About this task:
Please state how many lines of the records below contain the word "August". Give the number and nothing else.

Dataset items
* * * *
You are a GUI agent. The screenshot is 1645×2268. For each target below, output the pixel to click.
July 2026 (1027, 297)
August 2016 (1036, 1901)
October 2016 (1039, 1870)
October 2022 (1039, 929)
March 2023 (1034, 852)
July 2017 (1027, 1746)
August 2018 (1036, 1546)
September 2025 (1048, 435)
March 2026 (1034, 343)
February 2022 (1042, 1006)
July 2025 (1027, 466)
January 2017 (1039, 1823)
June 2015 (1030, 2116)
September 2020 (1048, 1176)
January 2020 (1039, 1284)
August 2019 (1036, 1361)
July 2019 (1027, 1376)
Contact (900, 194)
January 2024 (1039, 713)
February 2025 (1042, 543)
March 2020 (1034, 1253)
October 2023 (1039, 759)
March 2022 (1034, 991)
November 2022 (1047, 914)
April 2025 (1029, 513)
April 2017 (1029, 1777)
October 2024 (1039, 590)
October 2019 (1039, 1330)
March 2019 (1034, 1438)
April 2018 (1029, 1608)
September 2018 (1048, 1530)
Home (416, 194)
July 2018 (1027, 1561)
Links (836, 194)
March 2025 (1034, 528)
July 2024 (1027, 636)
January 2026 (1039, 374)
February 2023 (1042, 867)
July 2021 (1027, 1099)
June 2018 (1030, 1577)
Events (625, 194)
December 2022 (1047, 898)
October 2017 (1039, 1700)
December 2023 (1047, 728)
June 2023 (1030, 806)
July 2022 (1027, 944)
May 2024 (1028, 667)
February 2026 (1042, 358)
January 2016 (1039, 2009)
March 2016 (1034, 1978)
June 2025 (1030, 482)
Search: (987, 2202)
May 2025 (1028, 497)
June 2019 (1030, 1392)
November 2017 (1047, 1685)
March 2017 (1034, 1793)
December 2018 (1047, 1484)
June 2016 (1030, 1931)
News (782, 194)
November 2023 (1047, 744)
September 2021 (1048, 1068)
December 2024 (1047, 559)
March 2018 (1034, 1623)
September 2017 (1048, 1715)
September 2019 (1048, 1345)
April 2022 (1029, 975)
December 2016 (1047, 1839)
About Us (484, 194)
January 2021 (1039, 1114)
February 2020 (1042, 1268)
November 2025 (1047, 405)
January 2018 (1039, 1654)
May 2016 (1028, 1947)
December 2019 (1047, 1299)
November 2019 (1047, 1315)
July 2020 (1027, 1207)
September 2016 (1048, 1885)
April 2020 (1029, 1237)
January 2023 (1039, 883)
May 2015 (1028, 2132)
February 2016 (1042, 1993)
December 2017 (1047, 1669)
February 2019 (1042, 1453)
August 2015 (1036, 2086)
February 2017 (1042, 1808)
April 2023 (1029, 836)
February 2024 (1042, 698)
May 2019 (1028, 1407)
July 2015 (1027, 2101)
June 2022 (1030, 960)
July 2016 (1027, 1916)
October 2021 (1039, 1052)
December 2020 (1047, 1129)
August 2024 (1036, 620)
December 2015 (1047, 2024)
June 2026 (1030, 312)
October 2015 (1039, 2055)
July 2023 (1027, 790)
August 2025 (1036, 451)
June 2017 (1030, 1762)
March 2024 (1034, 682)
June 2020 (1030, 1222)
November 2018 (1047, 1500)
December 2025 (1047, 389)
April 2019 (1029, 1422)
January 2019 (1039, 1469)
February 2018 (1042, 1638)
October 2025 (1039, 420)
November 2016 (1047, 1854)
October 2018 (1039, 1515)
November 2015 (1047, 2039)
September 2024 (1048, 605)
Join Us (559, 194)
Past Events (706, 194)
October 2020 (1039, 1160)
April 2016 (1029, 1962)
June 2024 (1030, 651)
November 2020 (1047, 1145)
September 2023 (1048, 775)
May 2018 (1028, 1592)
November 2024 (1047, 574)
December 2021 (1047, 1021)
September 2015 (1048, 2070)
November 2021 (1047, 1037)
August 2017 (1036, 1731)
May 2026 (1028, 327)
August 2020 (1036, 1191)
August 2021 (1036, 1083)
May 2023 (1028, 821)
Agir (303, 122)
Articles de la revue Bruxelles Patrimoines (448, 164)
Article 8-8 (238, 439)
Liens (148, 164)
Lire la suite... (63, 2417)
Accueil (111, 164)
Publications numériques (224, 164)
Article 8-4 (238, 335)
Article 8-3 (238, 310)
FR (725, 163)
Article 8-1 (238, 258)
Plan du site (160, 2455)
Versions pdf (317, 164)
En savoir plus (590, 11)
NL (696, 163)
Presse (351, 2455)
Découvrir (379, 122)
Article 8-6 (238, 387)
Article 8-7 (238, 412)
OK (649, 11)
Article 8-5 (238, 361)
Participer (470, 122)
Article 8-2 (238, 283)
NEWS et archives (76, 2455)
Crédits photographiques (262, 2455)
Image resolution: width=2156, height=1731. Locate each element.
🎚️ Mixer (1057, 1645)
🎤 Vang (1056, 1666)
* * * *
Result for this exercise:
9